Task prompt:
Reproduce the rows below word for word, beginning at the line that contains "Identify the location of stat-stress: Stress: You" and stopping after the line that contains "This screenshot has height=943, width=1756.".

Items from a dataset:
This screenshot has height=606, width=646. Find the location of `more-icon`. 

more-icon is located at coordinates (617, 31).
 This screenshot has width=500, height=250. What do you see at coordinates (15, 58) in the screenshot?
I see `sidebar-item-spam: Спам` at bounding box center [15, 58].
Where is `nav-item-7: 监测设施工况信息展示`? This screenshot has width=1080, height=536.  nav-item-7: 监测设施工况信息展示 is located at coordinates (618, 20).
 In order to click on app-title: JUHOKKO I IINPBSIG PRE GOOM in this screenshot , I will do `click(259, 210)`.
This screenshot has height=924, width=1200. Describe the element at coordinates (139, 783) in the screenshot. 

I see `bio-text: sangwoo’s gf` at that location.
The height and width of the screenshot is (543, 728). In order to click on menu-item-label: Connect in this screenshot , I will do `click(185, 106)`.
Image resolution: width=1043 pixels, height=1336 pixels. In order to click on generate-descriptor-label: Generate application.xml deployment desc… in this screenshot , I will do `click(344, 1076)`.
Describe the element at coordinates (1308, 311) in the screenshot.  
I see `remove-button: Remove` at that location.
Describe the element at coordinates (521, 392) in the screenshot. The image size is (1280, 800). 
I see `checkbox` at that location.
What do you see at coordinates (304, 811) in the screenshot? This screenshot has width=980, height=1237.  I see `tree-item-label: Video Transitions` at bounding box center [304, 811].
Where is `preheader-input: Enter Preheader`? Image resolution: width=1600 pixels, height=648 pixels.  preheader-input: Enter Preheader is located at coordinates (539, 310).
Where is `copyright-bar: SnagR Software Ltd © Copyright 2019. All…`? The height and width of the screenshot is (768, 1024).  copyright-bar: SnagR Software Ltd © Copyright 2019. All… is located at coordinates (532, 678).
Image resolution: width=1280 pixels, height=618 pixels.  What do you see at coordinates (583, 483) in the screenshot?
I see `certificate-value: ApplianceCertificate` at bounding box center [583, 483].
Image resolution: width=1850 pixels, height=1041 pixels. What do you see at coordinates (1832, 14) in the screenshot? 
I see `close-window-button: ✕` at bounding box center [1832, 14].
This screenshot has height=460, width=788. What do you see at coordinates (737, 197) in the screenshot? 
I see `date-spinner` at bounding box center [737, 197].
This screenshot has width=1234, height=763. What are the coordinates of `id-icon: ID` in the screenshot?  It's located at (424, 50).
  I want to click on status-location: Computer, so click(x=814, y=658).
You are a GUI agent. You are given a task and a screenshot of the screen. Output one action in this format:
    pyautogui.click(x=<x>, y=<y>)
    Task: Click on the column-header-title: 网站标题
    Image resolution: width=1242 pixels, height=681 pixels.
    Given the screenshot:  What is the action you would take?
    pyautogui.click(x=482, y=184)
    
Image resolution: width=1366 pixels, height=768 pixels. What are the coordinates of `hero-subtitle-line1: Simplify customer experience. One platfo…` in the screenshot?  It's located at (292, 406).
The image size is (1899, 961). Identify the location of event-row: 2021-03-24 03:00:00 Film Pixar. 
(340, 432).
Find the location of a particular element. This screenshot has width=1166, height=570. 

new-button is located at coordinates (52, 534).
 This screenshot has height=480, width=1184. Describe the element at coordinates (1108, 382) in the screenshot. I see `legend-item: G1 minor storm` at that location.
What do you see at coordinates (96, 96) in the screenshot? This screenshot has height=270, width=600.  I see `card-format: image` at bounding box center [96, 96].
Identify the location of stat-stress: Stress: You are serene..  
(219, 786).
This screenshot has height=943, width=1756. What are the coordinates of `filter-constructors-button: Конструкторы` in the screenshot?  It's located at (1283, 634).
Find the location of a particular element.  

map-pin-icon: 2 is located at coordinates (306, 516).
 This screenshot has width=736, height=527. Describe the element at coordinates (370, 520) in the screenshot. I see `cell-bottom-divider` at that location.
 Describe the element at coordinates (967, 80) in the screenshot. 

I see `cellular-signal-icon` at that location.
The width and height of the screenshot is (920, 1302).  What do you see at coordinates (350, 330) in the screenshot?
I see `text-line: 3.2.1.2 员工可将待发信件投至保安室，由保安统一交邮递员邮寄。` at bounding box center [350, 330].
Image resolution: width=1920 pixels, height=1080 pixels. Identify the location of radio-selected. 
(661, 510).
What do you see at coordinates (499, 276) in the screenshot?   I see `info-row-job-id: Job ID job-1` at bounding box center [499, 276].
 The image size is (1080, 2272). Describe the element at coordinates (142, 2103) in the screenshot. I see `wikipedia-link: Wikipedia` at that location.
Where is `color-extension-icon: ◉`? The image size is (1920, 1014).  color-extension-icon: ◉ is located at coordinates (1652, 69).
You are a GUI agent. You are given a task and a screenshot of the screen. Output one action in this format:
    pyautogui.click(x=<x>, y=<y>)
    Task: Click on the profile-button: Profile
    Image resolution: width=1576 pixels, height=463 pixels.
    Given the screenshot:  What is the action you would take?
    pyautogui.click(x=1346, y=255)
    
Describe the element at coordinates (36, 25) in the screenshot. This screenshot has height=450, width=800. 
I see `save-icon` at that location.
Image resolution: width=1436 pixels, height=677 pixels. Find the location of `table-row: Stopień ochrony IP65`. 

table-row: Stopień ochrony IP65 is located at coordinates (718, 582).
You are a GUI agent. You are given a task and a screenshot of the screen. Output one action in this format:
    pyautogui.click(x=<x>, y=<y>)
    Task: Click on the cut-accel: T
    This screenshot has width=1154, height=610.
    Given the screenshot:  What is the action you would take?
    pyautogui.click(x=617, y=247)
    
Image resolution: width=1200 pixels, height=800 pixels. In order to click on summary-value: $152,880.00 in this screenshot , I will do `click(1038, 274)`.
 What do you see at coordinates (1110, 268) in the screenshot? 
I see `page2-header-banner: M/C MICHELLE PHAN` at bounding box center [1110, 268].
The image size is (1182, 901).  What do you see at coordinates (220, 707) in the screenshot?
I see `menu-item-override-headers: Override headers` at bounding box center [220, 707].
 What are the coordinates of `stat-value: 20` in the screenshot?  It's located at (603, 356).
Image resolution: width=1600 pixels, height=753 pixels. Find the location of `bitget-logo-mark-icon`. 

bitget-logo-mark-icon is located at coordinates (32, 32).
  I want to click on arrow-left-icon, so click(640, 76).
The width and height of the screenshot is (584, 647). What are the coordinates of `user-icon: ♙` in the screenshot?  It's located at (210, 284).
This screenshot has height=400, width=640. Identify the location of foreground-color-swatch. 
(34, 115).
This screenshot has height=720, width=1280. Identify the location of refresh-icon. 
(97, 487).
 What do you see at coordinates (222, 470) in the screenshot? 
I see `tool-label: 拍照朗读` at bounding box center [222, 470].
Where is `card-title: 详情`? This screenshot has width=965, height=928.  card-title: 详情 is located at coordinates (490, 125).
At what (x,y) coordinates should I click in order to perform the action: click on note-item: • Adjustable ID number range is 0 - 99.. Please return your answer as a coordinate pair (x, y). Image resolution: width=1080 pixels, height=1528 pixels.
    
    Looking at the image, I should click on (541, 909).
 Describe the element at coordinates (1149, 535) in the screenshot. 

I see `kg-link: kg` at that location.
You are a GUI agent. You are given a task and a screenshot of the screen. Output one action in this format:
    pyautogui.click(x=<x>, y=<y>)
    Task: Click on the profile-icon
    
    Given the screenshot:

Response box:
Identify the location of stat-stress: Stress: You are serene..  
(219, 786).
This screenshot has height=943, width=1756. What are the coordinates of `filter-constructors-button: Конструкторы` in the screenshot?  It's located at (1283, 634).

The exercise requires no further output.